## [What to produce]
Nothing but a number should be returned: the count of lines in the records that contain "header".

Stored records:
BEGIN

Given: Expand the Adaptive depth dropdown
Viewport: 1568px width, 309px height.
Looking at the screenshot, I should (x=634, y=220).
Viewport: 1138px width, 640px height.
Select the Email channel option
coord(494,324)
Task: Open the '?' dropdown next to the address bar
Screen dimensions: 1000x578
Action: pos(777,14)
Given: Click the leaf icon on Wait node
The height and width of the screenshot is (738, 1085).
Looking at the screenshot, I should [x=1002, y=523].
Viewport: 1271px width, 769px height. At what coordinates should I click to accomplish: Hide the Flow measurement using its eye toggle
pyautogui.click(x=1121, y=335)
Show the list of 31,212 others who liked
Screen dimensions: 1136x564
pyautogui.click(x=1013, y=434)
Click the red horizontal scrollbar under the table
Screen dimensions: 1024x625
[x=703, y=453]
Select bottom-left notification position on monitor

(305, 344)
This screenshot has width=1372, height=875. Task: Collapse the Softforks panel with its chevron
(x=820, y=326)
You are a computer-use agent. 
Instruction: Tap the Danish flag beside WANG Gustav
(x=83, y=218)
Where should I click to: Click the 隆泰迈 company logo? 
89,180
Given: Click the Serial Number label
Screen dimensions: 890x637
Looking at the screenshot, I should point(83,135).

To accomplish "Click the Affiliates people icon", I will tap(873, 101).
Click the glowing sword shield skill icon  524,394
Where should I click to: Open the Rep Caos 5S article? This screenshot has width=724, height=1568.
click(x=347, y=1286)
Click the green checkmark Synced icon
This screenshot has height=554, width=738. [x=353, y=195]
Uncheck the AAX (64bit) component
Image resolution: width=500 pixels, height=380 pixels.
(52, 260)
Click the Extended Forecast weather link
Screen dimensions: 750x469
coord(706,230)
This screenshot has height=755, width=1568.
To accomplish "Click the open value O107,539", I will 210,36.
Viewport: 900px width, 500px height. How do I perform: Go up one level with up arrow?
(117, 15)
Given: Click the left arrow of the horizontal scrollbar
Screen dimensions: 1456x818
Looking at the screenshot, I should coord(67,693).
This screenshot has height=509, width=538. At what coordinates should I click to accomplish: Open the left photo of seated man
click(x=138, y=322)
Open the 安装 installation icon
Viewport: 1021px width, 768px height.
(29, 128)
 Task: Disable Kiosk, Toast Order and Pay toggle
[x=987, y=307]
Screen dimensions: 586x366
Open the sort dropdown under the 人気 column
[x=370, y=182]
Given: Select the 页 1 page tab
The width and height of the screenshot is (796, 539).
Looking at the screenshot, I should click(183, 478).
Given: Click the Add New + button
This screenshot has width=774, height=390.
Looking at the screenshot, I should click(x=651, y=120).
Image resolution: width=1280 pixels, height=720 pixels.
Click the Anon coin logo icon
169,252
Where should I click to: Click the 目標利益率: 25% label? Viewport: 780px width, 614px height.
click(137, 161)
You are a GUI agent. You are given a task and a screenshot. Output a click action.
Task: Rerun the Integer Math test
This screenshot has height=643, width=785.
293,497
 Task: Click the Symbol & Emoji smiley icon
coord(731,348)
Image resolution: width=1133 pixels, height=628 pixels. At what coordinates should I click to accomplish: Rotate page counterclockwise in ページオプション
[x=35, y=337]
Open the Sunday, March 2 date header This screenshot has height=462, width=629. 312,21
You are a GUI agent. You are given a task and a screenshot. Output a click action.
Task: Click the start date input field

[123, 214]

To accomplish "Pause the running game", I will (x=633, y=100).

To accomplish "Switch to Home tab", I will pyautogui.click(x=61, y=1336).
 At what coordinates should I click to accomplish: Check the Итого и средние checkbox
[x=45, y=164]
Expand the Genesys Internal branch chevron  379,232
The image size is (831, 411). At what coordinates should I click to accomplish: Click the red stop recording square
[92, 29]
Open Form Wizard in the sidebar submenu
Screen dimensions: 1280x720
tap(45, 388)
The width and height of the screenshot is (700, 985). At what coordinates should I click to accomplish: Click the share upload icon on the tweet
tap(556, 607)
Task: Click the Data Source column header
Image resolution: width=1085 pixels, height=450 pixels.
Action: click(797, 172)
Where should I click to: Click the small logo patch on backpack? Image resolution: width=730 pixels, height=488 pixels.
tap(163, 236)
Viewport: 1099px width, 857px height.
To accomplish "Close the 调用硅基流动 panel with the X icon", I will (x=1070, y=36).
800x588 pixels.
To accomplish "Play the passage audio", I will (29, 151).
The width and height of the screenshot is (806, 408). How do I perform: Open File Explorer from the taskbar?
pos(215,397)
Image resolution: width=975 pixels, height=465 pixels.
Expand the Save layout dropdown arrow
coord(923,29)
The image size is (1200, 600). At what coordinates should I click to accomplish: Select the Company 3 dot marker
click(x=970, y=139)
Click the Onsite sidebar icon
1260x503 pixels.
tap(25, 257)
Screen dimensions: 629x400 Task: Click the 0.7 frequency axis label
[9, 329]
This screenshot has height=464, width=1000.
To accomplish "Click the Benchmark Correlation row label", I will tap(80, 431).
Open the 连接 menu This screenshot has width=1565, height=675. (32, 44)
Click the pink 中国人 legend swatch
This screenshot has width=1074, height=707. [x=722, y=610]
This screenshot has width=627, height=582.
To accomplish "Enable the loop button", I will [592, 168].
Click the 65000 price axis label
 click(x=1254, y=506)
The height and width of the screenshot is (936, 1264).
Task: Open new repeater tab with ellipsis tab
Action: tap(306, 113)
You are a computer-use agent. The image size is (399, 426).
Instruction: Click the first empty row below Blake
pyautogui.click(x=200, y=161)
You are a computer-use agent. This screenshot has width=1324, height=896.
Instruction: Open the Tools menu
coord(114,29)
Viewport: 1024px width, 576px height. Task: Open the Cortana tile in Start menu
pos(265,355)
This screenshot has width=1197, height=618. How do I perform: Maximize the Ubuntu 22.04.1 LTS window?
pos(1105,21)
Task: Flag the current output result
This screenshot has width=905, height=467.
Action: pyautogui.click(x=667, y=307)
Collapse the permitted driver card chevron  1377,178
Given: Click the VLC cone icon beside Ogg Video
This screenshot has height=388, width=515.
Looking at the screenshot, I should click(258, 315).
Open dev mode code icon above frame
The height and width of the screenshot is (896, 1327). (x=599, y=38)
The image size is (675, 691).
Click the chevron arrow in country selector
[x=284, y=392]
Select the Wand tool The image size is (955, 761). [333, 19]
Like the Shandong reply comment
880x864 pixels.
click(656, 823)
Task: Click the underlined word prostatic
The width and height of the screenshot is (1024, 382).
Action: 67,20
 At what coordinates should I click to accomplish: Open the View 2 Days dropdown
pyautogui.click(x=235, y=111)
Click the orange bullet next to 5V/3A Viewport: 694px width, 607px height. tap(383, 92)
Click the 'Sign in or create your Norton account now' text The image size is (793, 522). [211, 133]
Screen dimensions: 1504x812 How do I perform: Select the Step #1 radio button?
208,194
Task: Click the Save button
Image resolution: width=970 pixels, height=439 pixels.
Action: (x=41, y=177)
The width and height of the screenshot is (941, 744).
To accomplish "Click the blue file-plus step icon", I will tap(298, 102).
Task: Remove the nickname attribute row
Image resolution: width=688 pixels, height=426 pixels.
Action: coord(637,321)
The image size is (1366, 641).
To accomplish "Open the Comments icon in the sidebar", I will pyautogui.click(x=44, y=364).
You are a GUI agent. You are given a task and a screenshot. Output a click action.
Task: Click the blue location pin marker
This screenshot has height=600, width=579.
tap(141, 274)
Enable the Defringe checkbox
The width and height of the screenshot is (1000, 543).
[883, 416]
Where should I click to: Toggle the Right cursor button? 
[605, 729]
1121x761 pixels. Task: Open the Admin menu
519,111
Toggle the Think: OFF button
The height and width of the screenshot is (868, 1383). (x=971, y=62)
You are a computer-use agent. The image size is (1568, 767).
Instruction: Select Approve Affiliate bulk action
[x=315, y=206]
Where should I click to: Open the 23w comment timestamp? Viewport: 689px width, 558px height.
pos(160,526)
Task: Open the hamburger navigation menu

END

## [Answer]
2